So, at last, the final two coins from the small collection I inherited. Are these Philip of Macedon? Both have the same horse and rider design on the reverse, the one on the left has a capital A below, the one on the right a bow. Would these indicate the mint where each was struck? Left is 6.1g and 17mm. Right is 6.2g and 17mm. Both are remarkably chunky at around 3-4mm thickness. Before inheriting this small collection I had no idea my relative had owned them but I suppose the family, knowing me to be a collector (though of English early milled), thought I'd appreciate them, which I do. The mystery is; if this is a collection, why is it so modest, and why so eclectic? Why no discernible theme? I may never know, but I will treasure the coins. Anyway, I would like to take this opportunity to thank everyone here for the help and guidance. You have all been most kind.
May have been some sort of minting error on the right coin, based on the curve eating into Apollo's profile. I suppose it could be a post-minting gouge.
Quote: The mystery is; if this is a collection, why is it so modest, and why so eclectic? Why no discernible theme?
Not such a mystery, really. While many ancients collectors build their collections around themes or regions, many others don't. They just pick up coins that appeal to them for whatever reason, and end up with interesting, diverse (i.e. eclectic) collections. We regularly see both approaches on this board.
Many thanks Bob.
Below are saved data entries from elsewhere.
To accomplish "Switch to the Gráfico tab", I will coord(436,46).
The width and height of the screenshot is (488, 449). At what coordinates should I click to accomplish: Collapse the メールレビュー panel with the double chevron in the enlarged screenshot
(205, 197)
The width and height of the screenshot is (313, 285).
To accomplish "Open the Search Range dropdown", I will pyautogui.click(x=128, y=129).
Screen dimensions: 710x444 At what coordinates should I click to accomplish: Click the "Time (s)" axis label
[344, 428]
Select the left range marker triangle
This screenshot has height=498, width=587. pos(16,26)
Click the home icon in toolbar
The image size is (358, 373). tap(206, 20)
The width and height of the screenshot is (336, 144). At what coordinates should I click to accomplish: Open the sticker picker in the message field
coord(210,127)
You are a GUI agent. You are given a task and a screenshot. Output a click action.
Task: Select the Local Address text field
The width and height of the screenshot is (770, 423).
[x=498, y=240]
Most likely happened in the striking I should imagine as it doesn't look like PMD. Oh, and they weren't the last two coins. I'd overlooked another little silver one. I'll upload shortly.
Hello again Echizento. I'm pleased you like them. Yes, looking at how the portrait is clipped in so perfect a semi circle, and there being no evident post mint damage to the metal, I think it's a resulting effect of off centre striking.